FRANCISCO MARIO PEREIRA ALIAS FRANKY PEREIRA v. COMMUNIDADE OF BALLI
2016-11-30
F.M.REIS
body2016
DigiLaw.ai
JUDGMENT : F.M. Reis, J. Heard Shri S. Volovikar, learned counsel appearing for the petitioners, Shri S. Redkar, learned counsel appearing for the respondent no.1 and Shri R.G. Ramani, learned counsel appearing for the respondent no. 2. 2. Rule. 3. Heard forthwith with the consent of the learned Counsel appearing for the respective parties. 4. The learned Counsel appearing for the respective respondents waive notice. 5. The challenge in the above petition is to the refusal by the learned Civil Judge, Junior Division at Quepem to grant leave to amend the plaint. 6. It is contended by the learned Counsel appearing for the petitioners that much before most of the defendants file their written statements, the petitioners filed an application for leave to amend to fashion the claim put forward by the petitioners in the suit in terms of the consent decree which came to be passed way back on 31.12.1966. The learned Counsel further points out that when the suit was filed, the petitioners did not have knowledge of such consent decree wherein the ancestors of the petitioners as well as the respondents were parties to such decree.
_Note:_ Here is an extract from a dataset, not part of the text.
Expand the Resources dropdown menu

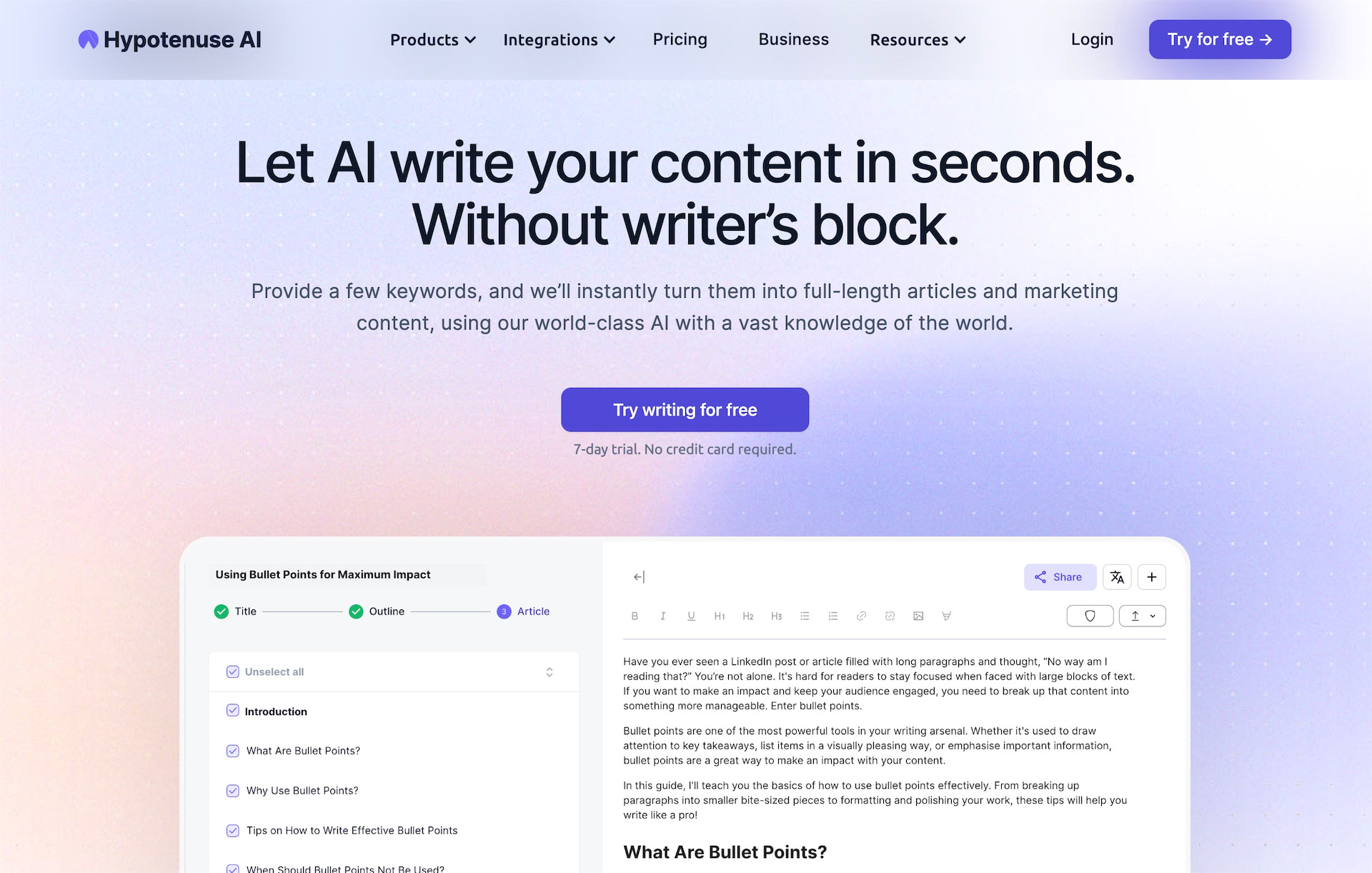pyautogui.click(x=917, y=39)
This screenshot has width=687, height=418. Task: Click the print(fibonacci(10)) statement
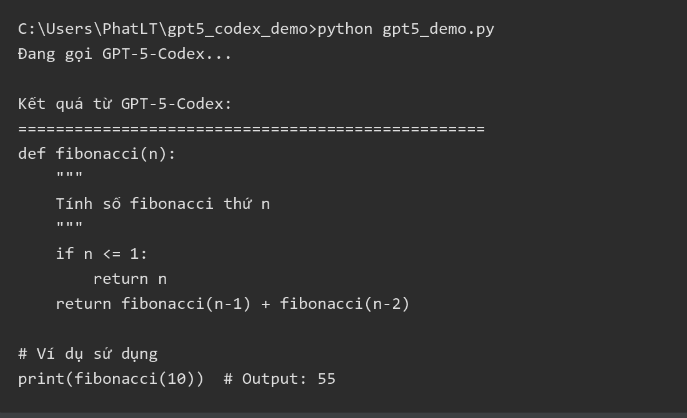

It is further submitted that the error which had cropped up in the plaint in describing the property as well as the reliefs claimed in the suit were being rectified on the basis of the consent decree which according to the petitioners is binding on the petitioners and the respondents. The learned Counsel has thereafter taken me through the impugned order to point out that the learned Judge has misdirected itself in refusing the leave to amend specifically on the ground that the relief sought is barred by limitation. It is further pointed out that the learned Judge has erroneously taken a view that the suit itself is for executing the decree, which according to him, is an erroneous approach. The learned Counsel further points out that correcting a typographical error in the number of the Land Records and raising the claim put by the petitioners would not by itself change the nature of the suit and cause of the action. The learned Counsel, as such, submits that the impugned order be quashed and set aside. 7. Shri R.G. Ramani, learned Counsel appearing for the respondent no.2 essentially raised the contentions that the respondents have already filed their written statements and the amendment application was filed only thereafter.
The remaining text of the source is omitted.